在DAG中是否有任何选项“自定义电子邮件并发送任务失败”。有一个类似'email_on_failure'的选项:True,但这不提供将内容动态添加到电子邮件主题或正文的选项。
我的DAG如下所示
import airflow
from airflow import DAG
from airflow.contrib.operators.databricks_operator import DatabricksSubmitRunOperator
from airflow.operators.email_operator import EmailOperator
from airflow.operators.bash_operator import BashOperator
from airflow.operators.http_operator import SimpleHttpOperator
from airflow.operators.sensors import HttpSensor
import json
from datetime import timedelta
from datetime import datetime
from airflow.models import Variable
args = {
'owner': 'airflow',
'email': ['test@gmail.com'],
'email_on_failure': True,
'email_on_retry': True,
'depends_on_past': False,
'start_date': airflow.utils.dates.days_ago(0),
'max_active_runs':10
}
dag = DAG(dag_id='TEST_DAG', default_args=args, schedule_interval='@once')
new_cluster = {
'spark_version': '4.0.x-scala2.11',
'node_type_id': 'Standard_D16s_v3',
'num_workers': 3,
'spark_conf':{
'spark.hadoop.javax.jdo.option.ConnectionDriverName':'org.postgresql.Driver',
.....
},
'custom_tags':{
'ApplicationName':'TEST',
.....
}
}
t1 = DatabricksSubmitRunOperator(
task_id='t1',
dag=dag,
new_cluster=new_cluster,
......
)
t2 = SimpleHttpOperator(
task_id='t2',
method='POST',
........
)
t2.set_upstream(t1)
t3 = SimpleHttpOperator(
task_id='t3',
method='POST',
.....
)
t3.set_upstream(t2)
send_mail = EmailOperator (
dag=dag,
task_id="send_mail",
to=["test@gmail.com"],
subject=" Success",
html_content='<h3>Success</h3>')
send_mail.set_upstream(t3)
成功案例send_mail任务会将定制的电子邮件发送到指定的电子邮件ID。
但是如果万一任务失败,我想自定义电子邮件并发送到指定的电子邮件ID。

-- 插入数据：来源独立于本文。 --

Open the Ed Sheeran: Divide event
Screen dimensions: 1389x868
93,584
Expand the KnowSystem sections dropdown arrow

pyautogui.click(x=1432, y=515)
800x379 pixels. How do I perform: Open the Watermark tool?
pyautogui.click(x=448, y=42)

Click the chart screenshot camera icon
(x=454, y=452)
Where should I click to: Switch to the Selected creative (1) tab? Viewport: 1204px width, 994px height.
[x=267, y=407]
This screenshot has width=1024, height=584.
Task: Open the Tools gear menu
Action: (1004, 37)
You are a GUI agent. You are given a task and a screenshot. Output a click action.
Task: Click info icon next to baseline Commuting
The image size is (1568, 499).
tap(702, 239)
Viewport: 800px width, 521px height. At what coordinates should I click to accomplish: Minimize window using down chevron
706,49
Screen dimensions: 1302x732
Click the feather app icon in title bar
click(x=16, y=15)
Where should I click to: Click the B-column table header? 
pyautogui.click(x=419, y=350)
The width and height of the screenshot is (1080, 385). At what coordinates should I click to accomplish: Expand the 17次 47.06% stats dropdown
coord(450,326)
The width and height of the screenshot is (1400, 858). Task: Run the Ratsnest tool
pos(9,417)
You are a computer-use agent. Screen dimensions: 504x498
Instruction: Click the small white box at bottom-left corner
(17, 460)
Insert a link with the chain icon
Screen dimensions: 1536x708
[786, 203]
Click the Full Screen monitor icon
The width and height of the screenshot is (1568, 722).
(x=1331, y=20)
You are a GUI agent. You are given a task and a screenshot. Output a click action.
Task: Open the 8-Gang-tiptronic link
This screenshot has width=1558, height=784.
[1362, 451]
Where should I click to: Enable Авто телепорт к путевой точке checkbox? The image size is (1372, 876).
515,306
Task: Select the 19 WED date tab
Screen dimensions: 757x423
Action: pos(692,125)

但这是没有发生的,在失败的情况下,使用默认主题和正文发送电子邮件
任何帮助将不胜感激
答案 0 :(得分:2)
我为此使用on_failure_callback
。请注意,它将在DAG中的每个失败任务中触发。
def report_failure(context):
# include this check if you only want to get one email per DAG
if(task_instance.xcom_pull(task_ids=None, dag_id=dag_id, key=dag_id) == True):
logging.info("Other failing task has been notified.")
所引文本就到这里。